__TEXTO DE LECTURA__:

Dos graves fracasos políticos han condicionado la vida colectiva de los españoles desde que se instauró el régimen que forjó nuestra famosa Transición y que tiene como máximo exponente a la Constitución del 78.
En primer lugar, la amenaza a la unidad de España y a las libertades civiles que el nacionalismo ha ejercido desde sus más prístinos orígenes, primero con la violencia armada de las pistolas y las bombas-lapa, y después con la iniciativa sediciosa de los referéndum de autodeterminación, sueño romántico construido sobre la base del chantaje parlamentario y la consecuente cesión casi ilimitada de competencias y financiación por parte de absolutamente todos y cada uno de los gobiernos de la nación.
En segundo lugar, la falta de libertad política de la que, desde el origen, adolece nuestro sistema. El monopolio de los partidos protagonistas de la Transición ha sido tan férreo que su hegemonía no se ha visto amenazada hasta estas recientes elecciones autonómicas y municipales.
Sin embargo, aunque parezca lo contrario, al sentimiento de indignación que ha provocado los nuevos resultados electorales pronto puede unírsele el de la frustración que en la sociedad va a generar un nuevo espejismo político. Pues los análisis que se están vertiendo en los medios de comunicación social no pueden ser más desacertados. Consecuencia lógica de no comprender correctamente la naturaleza del poder.
Se sostiene con frivolidad suprema que el peligro nacionalista catalán ha perdido fuerza en favor de la nueva izquierda populista y radical. Nada más lejos de la realidad. El oportunismo congénito a esta izquierda le permite saltar impúdicamente de las vanguardias elitistas de Lenin y Marx y su aversión al derecho de autodeterminación de los pueblos y naciones de Europa, que utiliza para anular a los círculos, al rousseaunismo de éstos y de la soberanía popular para defender el derecho a decidir. Después de que se convoquen elecciones en Cataluña, dos terceras partes del Parlamento catalán estarán a favor del derecho de autodeterminación y más de la mitad votaría «sí» a la independencia, como acaba de confirmar Ada Colau en sus últimas declaraciones. No comprender que los intereses de la izquierda radical pueden converger con los de los nacionalistas si ambos prescinden recíprocamente de aquello de lo que el otro abomina, es decir, de la libertad y de la idea de España -que en el fondo es decir lo mismo, pues la nación española es la base de la unidad política construida por la Historia de forma ajena a la voluntad consciente de los hombres, sobre la que se fundamentan nuestros derechos y libertades- implica no sólo desatinar escandalosamente en los análisis sino incapacitarse para formular soluciones con las que afrontar el inmediato futuro. Hoy el problema del secesionismo catalán no sólo no ha sido mitigado cuantitativamente hablando por los nuevos resultados, sino que ha dado un paso de gigante desde el punto de vista cualitativo, al recibir por vez primera el derecho de autodeterminación, eufemismo del derecho a la independencia, el reconocimiento de un partido de ámbito nacional.

__OBJETIVO DEL EJERCICIO__: Enumera todas las personas que el texto de lectura nombra.

__DATOS PROPORCIONADOS__:
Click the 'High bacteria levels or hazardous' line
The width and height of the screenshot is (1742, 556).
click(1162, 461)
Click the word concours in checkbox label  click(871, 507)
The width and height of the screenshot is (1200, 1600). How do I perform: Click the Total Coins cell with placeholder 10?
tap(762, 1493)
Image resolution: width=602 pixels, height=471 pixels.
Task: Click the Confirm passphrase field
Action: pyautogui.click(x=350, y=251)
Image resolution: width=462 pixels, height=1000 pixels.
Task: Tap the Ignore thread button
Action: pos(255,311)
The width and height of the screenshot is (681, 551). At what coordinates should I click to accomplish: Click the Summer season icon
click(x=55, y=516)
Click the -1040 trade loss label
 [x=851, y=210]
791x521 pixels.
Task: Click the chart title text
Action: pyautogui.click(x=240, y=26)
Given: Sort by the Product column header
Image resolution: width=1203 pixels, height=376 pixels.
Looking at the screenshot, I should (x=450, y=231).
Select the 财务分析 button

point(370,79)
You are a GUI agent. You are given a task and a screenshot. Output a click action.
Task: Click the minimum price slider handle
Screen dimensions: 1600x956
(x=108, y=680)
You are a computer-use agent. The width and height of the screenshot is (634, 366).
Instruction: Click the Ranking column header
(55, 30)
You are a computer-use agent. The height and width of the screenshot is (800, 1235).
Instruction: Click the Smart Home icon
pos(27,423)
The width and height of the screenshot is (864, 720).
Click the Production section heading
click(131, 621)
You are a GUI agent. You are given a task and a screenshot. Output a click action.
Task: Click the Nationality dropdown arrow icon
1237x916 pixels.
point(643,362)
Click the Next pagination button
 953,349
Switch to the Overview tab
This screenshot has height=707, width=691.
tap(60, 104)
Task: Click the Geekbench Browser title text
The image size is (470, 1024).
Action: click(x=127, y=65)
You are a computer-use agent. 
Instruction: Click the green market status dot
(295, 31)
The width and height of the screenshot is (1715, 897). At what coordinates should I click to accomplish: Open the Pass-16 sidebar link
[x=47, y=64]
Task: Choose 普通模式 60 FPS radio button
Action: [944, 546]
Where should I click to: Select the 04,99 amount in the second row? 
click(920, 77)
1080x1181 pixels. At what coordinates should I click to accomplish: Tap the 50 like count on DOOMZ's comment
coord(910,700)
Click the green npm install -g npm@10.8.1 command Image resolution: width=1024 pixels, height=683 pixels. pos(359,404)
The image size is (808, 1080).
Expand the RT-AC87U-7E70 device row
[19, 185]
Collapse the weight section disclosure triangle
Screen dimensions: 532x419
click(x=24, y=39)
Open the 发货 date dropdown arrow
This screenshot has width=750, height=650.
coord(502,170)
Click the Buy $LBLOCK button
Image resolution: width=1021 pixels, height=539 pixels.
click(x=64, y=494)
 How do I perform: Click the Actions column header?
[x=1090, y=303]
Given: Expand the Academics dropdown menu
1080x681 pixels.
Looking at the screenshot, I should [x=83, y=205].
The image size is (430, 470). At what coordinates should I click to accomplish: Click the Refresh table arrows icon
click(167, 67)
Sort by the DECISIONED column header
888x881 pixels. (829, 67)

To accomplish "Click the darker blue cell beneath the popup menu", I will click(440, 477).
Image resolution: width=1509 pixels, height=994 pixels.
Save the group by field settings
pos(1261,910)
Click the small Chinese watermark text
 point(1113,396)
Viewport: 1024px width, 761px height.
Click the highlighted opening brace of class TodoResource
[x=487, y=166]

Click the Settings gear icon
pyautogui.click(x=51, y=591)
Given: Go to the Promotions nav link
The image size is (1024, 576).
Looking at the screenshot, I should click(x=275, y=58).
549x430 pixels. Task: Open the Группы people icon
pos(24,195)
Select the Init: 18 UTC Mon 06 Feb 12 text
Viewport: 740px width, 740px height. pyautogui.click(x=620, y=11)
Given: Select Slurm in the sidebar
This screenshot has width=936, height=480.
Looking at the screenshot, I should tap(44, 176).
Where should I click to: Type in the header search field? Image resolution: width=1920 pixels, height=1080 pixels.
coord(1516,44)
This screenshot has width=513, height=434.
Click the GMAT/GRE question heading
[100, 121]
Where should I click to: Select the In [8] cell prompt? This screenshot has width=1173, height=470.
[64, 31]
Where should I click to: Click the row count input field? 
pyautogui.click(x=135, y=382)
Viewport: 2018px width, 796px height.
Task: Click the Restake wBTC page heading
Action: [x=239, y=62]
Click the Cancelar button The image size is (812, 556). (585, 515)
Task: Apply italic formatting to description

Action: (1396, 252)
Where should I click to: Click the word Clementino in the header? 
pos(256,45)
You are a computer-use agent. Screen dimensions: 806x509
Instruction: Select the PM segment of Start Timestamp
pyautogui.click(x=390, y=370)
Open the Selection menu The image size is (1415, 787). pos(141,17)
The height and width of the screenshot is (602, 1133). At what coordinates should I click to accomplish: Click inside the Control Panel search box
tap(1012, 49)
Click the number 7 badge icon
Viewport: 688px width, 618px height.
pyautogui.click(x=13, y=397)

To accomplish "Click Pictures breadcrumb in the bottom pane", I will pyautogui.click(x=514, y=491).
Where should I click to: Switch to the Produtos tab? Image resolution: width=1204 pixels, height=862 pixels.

__RESPUESTA__: Lenin, Marx y Ada Colau.